> AIM OF THE EXERCISE
Starting at the line with "Click the Отмена button" and going on through the line with "Task: Pick [Stringent Max] from the dropdown", reproduce each line in the records below exactly and nothing more.

> SUPPLIED DATA
┌──

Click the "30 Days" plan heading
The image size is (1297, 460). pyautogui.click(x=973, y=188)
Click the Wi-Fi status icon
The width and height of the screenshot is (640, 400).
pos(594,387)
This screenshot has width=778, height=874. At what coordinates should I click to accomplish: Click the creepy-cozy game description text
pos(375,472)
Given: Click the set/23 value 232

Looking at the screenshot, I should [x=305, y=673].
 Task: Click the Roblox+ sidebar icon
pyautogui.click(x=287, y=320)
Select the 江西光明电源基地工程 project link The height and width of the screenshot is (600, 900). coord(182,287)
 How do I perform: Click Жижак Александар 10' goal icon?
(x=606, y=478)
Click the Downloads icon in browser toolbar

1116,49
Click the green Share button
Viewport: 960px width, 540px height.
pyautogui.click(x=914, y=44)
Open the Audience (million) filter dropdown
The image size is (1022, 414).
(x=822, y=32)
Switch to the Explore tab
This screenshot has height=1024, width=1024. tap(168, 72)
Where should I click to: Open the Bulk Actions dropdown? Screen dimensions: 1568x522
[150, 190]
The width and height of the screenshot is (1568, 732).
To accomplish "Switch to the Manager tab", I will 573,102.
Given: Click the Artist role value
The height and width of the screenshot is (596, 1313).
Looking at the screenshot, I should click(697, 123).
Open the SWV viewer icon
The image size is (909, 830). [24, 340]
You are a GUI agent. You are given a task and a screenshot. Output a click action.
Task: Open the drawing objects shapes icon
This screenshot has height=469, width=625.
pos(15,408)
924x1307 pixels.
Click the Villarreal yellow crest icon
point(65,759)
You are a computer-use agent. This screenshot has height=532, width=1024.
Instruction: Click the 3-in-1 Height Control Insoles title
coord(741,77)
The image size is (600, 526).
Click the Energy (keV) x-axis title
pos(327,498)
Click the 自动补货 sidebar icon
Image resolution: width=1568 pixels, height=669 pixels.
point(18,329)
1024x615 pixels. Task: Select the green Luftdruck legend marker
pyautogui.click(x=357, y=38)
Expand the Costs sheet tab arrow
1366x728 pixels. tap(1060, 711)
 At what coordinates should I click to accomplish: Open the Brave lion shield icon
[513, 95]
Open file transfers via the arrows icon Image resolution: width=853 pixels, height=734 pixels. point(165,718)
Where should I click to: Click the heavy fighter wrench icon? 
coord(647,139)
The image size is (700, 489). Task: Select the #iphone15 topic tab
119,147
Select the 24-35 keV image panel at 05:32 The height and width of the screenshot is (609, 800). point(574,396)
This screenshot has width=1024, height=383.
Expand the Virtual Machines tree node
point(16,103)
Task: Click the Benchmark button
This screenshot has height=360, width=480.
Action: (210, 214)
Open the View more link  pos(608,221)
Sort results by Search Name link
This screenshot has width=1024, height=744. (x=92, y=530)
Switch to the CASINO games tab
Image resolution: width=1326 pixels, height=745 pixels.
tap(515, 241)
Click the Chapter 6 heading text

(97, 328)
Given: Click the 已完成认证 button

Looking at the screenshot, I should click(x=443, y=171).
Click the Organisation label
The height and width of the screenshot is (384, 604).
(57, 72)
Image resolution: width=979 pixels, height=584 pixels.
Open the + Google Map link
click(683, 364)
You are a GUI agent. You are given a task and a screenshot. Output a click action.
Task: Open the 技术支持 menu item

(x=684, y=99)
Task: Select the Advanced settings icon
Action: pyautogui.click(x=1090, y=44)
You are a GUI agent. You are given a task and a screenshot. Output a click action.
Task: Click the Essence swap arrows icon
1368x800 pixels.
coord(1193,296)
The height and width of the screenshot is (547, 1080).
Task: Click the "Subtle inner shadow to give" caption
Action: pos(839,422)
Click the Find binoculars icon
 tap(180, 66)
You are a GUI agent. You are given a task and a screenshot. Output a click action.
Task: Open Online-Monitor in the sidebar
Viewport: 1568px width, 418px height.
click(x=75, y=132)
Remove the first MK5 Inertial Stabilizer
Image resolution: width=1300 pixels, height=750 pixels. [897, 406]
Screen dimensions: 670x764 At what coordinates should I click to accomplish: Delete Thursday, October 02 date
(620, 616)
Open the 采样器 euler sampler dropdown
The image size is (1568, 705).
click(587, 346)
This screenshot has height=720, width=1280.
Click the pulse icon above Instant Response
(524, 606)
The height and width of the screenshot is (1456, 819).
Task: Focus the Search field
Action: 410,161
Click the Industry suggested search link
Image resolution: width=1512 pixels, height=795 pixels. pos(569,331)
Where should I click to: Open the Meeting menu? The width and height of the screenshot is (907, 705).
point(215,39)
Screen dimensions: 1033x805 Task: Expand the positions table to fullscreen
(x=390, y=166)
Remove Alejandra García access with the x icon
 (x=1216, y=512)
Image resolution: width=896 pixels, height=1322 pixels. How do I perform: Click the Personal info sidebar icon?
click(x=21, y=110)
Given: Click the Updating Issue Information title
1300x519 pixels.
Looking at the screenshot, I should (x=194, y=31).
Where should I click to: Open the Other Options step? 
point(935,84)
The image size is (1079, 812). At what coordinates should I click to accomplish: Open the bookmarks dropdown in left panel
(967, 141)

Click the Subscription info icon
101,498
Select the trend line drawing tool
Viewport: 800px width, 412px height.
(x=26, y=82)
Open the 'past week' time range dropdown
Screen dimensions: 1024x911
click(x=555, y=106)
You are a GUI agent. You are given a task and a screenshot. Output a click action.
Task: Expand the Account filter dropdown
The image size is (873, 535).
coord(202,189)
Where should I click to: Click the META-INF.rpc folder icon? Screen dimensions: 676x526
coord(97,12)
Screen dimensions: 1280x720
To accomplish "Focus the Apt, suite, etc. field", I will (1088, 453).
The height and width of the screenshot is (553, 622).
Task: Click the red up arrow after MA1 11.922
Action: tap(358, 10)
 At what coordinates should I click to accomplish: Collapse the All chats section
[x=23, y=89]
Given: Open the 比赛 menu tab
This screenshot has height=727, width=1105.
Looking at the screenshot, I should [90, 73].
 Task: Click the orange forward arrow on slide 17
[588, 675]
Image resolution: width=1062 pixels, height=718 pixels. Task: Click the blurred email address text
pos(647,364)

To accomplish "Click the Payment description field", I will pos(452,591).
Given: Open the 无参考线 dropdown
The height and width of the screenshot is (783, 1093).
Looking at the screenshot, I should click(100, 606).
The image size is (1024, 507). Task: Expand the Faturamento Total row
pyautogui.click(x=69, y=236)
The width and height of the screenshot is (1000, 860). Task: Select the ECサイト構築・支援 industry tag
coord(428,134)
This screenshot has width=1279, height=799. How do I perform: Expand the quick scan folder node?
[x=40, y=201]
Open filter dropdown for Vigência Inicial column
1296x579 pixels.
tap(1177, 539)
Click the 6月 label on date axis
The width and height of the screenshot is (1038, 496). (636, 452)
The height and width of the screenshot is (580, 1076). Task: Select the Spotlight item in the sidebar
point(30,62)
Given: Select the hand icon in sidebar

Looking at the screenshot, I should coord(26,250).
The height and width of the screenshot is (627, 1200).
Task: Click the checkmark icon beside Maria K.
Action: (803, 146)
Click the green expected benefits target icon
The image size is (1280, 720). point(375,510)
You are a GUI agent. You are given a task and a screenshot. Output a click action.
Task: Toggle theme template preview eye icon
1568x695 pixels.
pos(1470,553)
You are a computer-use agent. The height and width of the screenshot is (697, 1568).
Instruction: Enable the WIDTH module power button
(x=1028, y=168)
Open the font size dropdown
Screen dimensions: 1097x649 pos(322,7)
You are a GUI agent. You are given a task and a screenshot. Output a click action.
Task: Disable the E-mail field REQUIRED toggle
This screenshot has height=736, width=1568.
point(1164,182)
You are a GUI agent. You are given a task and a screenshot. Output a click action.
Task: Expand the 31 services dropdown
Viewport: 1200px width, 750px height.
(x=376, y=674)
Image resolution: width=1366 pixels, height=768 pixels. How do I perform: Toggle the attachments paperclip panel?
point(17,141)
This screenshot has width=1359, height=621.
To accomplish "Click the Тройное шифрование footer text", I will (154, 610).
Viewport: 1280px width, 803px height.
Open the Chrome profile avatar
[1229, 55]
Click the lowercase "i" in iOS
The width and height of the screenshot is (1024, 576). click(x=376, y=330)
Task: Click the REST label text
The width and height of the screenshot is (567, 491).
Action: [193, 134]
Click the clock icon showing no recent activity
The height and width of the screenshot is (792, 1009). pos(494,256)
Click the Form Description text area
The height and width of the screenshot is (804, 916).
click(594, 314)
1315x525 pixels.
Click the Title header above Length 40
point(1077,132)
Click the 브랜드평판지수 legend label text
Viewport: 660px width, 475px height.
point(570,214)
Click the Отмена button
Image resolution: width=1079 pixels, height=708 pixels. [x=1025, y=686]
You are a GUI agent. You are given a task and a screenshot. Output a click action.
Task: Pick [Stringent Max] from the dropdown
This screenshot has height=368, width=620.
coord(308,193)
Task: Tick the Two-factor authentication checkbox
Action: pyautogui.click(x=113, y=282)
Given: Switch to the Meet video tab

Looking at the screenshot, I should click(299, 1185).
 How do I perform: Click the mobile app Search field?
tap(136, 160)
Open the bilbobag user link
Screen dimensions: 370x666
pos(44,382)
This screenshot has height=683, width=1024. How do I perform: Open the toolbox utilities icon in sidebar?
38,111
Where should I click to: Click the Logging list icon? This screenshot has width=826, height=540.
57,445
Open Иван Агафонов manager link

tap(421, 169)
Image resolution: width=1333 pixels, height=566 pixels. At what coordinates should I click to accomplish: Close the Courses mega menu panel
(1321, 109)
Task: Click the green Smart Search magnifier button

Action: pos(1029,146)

└──

> SOLUTION
Click the Отмена button
Image resolution: width=1079 pixels, height=708 pixels. [x=1025, y=686]
You are a GUI agent. You are given a task and a screenshot. Output a click action.
Task: Pick [Stringent Max] from the dropdown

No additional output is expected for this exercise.